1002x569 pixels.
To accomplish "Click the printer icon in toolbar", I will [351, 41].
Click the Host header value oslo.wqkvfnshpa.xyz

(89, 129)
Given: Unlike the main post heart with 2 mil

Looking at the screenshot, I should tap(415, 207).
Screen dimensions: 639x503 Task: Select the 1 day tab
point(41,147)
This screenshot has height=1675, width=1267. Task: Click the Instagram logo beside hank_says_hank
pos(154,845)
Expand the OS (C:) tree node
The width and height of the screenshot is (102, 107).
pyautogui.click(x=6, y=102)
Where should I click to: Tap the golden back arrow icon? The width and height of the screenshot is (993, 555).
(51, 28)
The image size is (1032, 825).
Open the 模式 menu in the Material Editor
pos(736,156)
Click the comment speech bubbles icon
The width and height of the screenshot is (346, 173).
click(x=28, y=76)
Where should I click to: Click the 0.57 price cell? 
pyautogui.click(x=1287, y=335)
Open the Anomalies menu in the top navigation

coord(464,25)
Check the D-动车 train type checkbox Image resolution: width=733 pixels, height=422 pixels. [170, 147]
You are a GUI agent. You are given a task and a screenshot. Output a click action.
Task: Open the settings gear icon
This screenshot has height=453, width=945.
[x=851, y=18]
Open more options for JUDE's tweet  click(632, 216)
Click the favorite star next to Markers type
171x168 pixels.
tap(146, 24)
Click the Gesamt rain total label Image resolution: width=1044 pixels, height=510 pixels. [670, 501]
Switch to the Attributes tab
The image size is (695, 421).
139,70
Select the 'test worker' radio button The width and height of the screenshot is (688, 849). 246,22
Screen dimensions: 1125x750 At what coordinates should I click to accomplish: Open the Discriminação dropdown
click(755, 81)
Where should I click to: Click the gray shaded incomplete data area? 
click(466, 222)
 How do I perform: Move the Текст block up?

> What is expected:
Repeat the listing exactly, keeping every word in place.

> Answer to this problem:
1002x569 pixels.
To accomplish "Click the printer icon in toolbar", I will [351, 41].
Click the Host header value oslo.wqkvfnshpa.xyz

(89, 129)
Given: Unlike the main post heart with 2 mil

Looking at the screenshot, I should tap(415, 207).
Screen dimensions: 639x503 Task: Select the 1 day tab
point(41,147)
This screenshot has height=1675, width=1267. Task: Click the Instagram logo beside hank_says_hank
pos(154,845)
Expand the OS (C:) tree node
The width and height of the screenshot is (102, 107).
pyautogui.click(x=6, y=102)
Where should I click to: Tap the golden back arrow icon? The width and height of the screenshot is (993, 555).
(51, 28)
The image size is (1032, 825).
Open the 模式 menu in the Material Editor
pos(736,156)
Click the comment speech bubbles icon
The width and height of the screenshot is (346, 173).
click(x=28, y=76)
Where should I click to: Click the 0.57 price cell? 
pyautogui.click(x=1287, y=335)
Open the Anomalies menu in the top navigation

coord(464,25)
Check the D-动车 train type checkbox Image resolution: width=733 pixels, height=422 pixels. [170, 147]
You are a GUI agent. You are given a task and a screenshot. Output a click action.
Task: Open the settings gear icon
This screenshot has height=453, width=945.
[x=851, y=18]
Open more options for JUDE's tweet  click(632, 216)
Click the favorite star next to Markers type
171x168 pixels.
tap(146, 24)
Click the Gesamt rain total label Image resolution: width=1044 pixels, height=510 pixels. [670, 501]
Switch to the Attributes tab
The image size is (695, 421).
139,70
Select the 'test worker' radio button The width and height of the screenshot is (688, 849). 246,22
Screen dimensions: 1125x750 At what coordinates should I click to accomplish: Open the Discriminação dropdown
click(755, 81)
Where should I click to: Click the gray shaded incomplete data area? 
click(466, 222)
 How do I perform: Move the Текст block up?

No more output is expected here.